- [REQUIRED WORK]: Range to output from the entries below: the line containing "Where should I click to: Click the yellow" through the line containing "Given: Open the Advanced profile settings". Set it down exactly, ends included, nothing else.

-- DATA SHOWN follows --

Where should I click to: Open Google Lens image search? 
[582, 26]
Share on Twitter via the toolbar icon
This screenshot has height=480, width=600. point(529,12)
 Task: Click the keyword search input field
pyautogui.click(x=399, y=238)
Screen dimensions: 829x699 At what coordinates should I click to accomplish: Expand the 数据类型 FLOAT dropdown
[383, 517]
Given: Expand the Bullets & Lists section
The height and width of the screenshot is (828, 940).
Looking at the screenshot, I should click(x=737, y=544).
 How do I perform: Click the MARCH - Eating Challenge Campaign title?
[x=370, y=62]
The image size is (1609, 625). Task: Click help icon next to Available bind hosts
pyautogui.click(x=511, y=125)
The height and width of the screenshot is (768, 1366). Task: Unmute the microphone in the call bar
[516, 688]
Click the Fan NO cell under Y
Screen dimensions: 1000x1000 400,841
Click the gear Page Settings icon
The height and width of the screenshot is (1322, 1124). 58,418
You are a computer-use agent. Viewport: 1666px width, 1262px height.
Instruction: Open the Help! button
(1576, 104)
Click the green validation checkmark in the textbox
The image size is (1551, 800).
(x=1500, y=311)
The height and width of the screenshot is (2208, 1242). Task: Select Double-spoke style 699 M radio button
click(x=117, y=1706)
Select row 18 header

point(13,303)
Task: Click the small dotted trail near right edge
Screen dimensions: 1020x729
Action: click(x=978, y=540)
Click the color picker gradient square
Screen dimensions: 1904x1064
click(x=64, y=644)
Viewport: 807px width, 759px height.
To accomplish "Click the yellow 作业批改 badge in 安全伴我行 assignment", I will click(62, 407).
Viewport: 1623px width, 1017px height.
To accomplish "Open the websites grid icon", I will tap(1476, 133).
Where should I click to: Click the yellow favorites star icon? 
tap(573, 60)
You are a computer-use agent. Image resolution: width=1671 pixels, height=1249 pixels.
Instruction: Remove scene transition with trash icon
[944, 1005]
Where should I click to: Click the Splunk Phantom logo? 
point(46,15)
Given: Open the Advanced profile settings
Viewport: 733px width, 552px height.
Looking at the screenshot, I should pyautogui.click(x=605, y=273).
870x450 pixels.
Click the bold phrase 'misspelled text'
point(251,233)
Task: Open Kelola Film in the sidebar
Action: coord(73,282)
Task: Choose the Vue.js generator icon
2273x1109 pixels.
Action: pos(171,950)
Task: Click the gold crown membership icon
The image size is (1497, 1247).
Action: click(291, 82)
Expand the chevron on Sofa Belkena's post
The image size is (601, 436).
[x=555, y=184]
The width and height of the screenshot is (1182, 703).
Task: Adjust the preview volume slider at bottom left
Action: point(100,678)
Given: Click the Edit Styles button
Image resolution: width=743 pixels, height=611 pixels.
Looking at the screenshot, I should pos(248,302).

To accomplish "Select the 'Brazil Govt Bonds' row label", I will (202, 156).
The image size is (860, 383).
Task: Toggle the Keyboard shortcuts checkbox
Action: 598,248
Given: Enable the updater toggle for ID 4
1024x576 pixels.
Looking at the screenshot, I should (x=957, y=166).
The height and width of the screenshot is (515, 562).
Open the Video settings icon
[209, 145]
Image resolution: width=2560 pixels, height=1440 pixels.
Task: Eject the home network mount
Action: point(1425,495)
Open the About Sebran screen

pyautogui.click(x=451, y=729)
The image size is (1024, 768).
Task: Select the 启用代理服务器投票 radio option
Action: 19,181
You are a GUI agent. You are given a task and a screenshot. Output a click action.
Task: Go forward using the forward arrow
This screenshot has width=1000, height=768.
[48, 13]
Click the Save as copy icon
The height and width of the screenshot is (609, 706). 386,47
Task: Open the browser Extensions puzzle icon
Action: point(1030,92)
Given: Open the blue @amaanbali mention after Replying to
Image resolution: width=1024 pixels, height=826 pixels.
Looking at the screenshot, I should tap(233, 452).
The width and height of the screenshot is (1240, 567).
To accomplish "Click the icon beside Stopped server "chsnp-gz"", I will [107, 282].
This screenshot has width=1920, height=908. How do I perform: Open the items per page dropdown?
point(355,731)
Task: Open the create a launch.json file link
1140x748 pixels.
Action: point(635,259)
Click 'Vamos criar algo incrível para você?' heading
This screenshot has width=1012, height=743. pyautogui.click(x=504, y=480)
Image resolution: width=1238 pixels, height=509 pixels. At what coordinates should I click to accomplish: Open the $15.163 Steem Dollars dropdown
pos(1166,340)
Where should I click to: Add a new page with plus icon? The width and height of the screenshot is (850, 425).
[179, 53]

-- DATA SHOWN concluded --

- [RESULT OF THE EXERCISE]:
Where should I click to: Click the yellow favorites star icon? 
tap(573, 60)
You are a computer-use agent. Image resolution: width=1671 pixels, height=1249 pixels.
Instruction: Remove scene transition with trash icon
[944, 1005]
Where should I click to: Click the Splunk Phantom logo? 
point(46,15)
Given: Open the Advanced profile settings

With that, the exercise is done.